Key insight: Cost engineering and harness engineering are two sides of the same coin. A well-designed harness naturally controls costs by constraining agent behavior. See the Harness Engineering course for the full framework.
lightbulb
The Agent Cost Playbook
Putting it all together
The Checklist
Before deploying: Set max iterations, budget caps, and doom loop detection. Enable per-task cost logging. Choose default model (budget) and upgrade model (mid-tier). Define escalation rules. After deploying: Monitor daily spend vs projections. Review weekly cost attribution. Identify tasks that consistently exceed budget. Route high-volume simple tasks to cheaper models. Compress context between agent steps.

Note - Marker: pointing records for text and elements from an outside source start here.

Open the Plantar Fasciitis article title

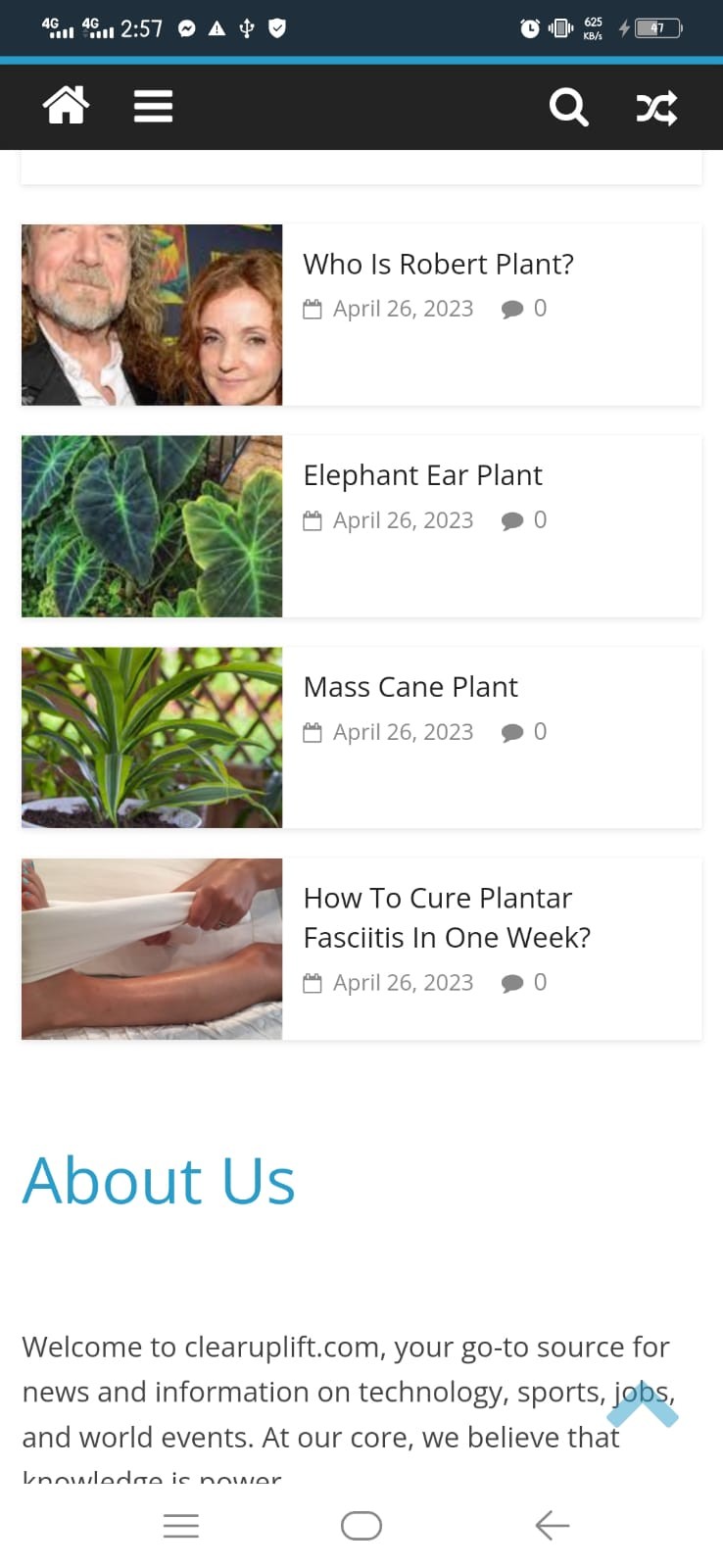(447, 918)
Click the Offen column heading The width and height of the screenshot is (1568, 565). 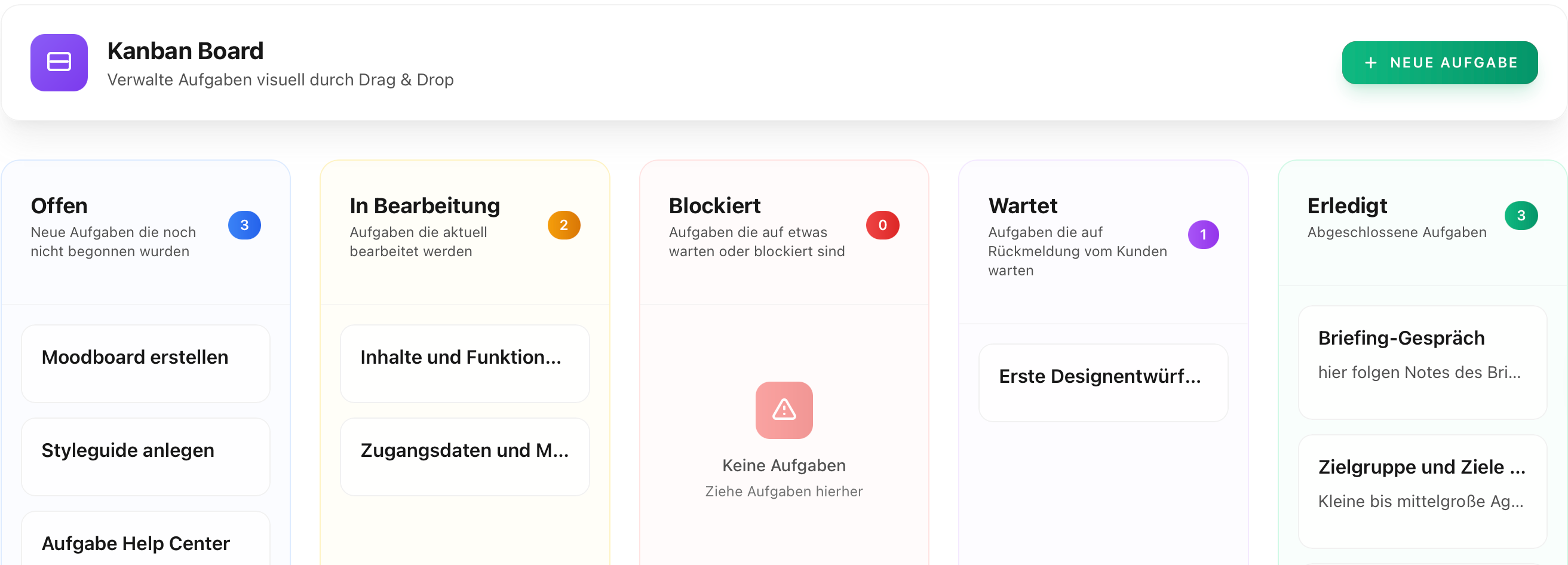59,206
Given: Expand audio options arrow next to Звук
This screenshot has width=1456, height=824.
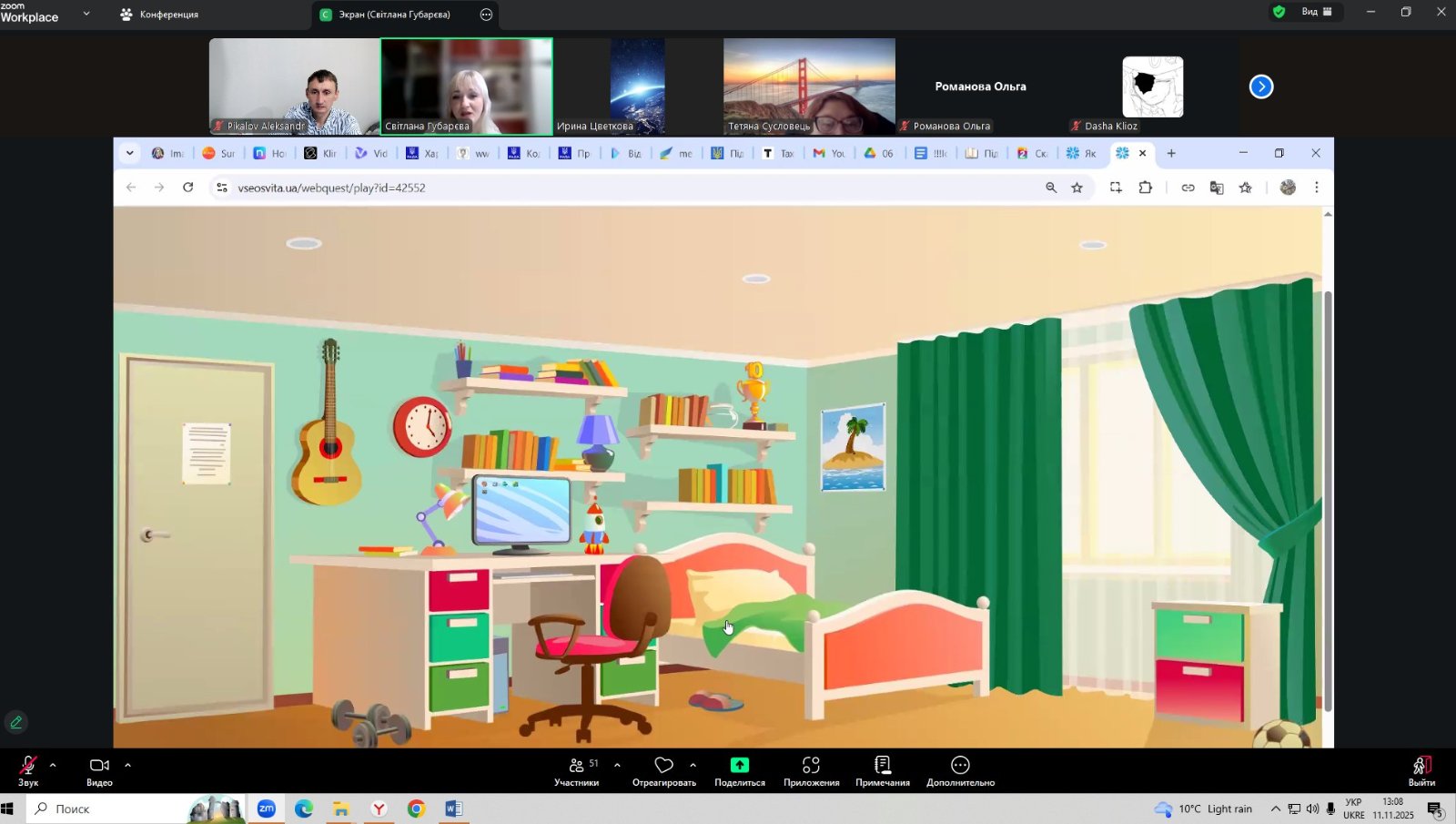Looking at the screenshot, I should click(x=53, y=765).
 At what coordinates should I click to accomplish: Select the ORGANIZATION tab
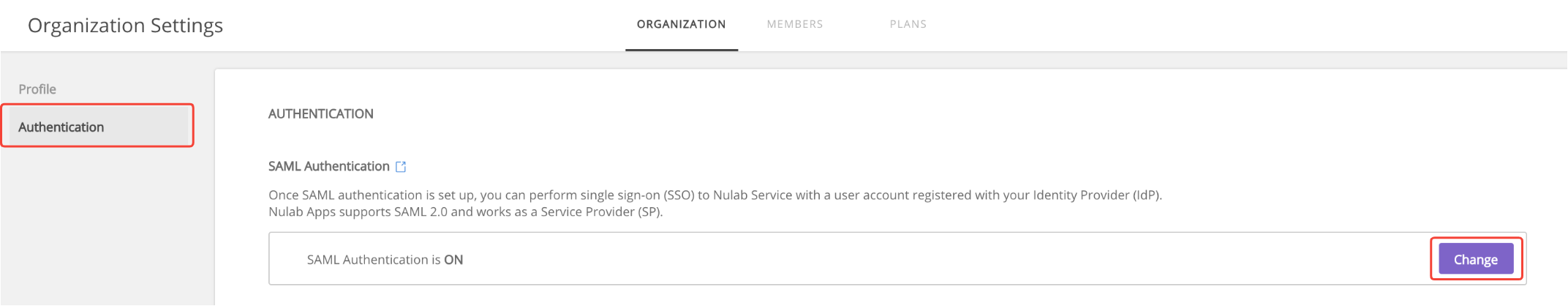(x=682, y=24)
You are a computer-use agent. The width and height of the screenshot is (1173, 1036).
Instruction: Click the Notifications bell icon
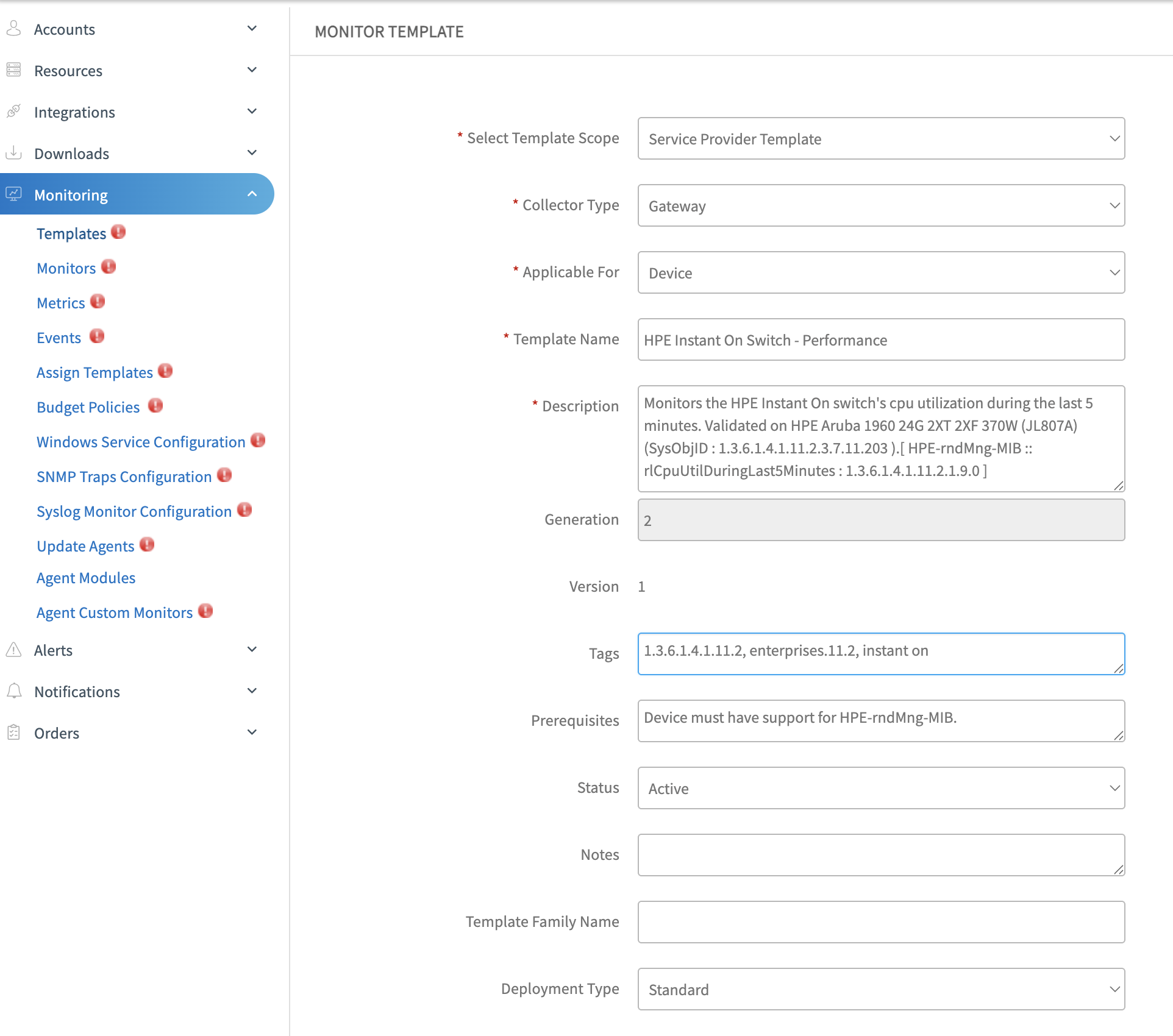(13, 691)
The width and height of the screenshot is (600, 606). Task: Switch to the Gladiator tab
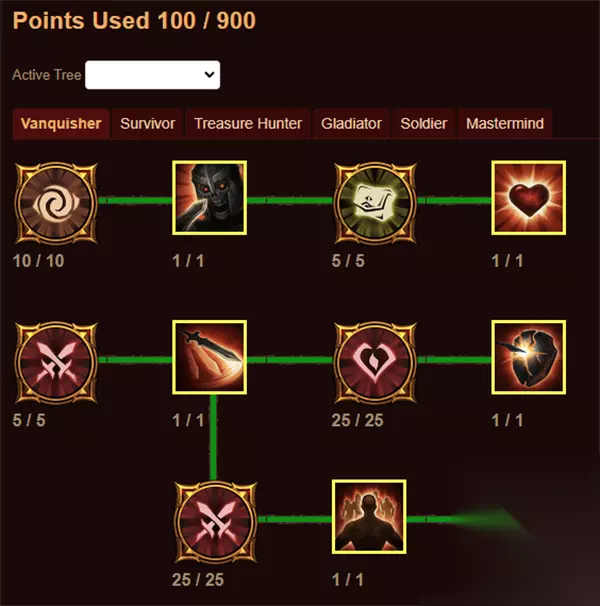pyautogui.click(x=351, y=124)
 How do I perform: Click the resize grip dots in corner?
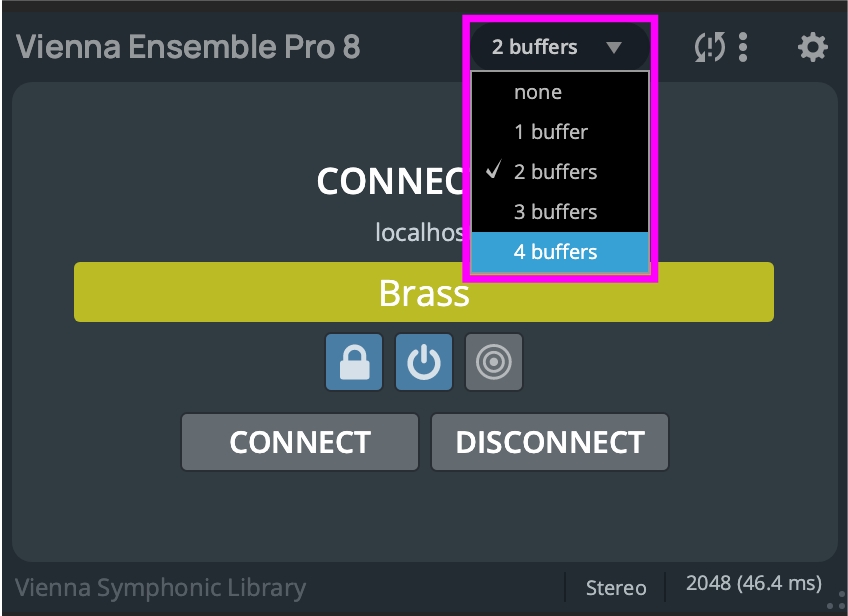point(837,599)
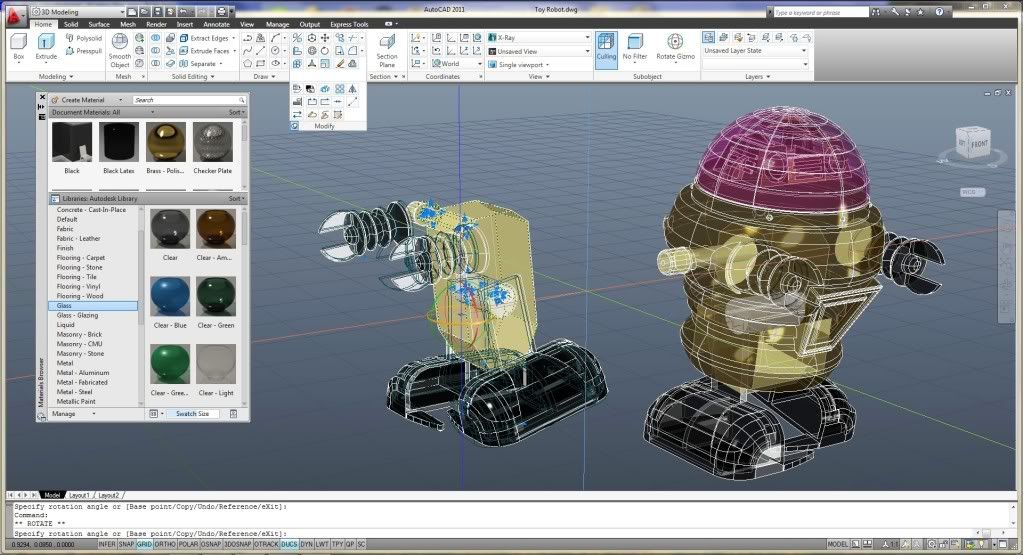Click the materials Search field
The width and height of the screenshot is (1023, 555).
point(185,100)
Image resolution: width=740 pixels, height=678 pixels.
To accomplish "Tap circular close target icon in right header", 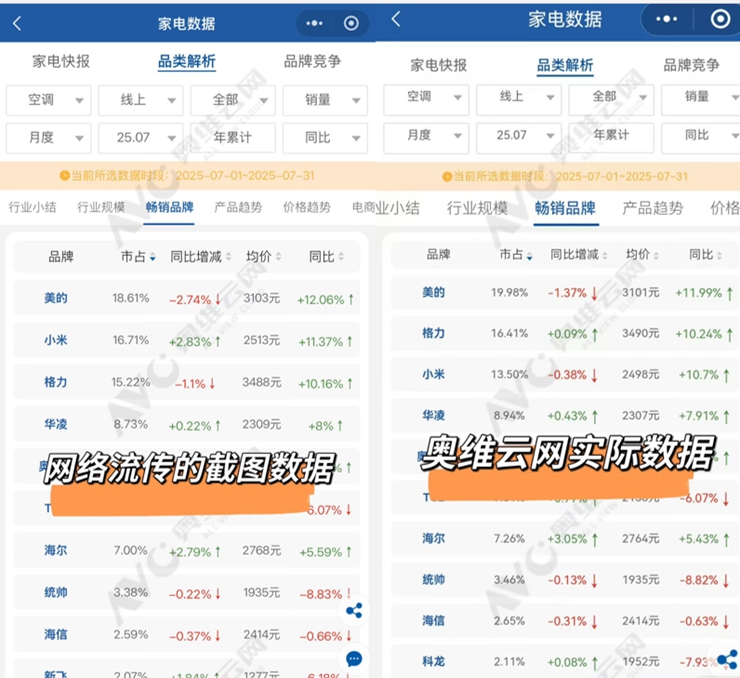I will pos(720,19).
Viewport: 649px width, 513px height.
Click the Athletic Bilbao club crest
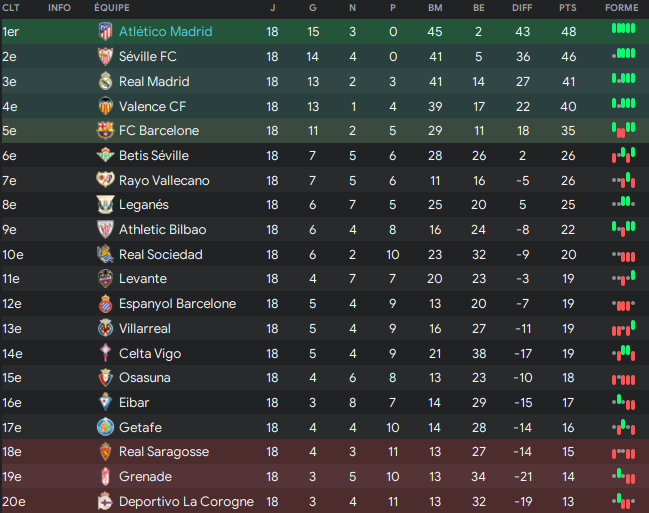tap(105, 229)
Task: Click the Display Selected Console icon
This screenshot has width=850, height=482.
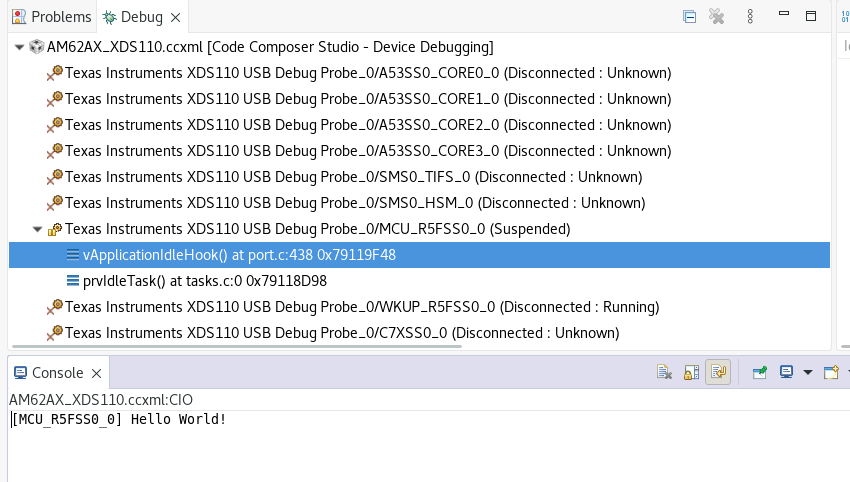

Key insight: Agent cost engineering is not a one-time setup. It’s an ongoing practice of monitoring, optimizing, and adjusting as workloads evolve. The teams that treat it as a continuous discipline save 40–60% compared to those who set and forget.
What’s Next
Chapter 8 zooms out to the business level — AI FinOps, ROI measurement, and the future of AI economics. The portfolio analogy: treat AI investments like a financial portfolio, not individual bets. Why 95% of AI pilots fail to show measurable returns, and how to be in the 5% that succeed.
Chapter Summary
Agents are the most expensive AI workload: $5–8 per task, 3–10x more LLM calls than chatbots. Four cost drivers: planning, tool selection, execution, verification. Doom loops can cost $10K–47K. 96% of enterprises exceed projections but only 44% have guardrails. The 4-layer governance framework (tracking, alerts, limits, attribution) is the minimum viable cost infrastructure. Cost constraints are a core component of the agent harness.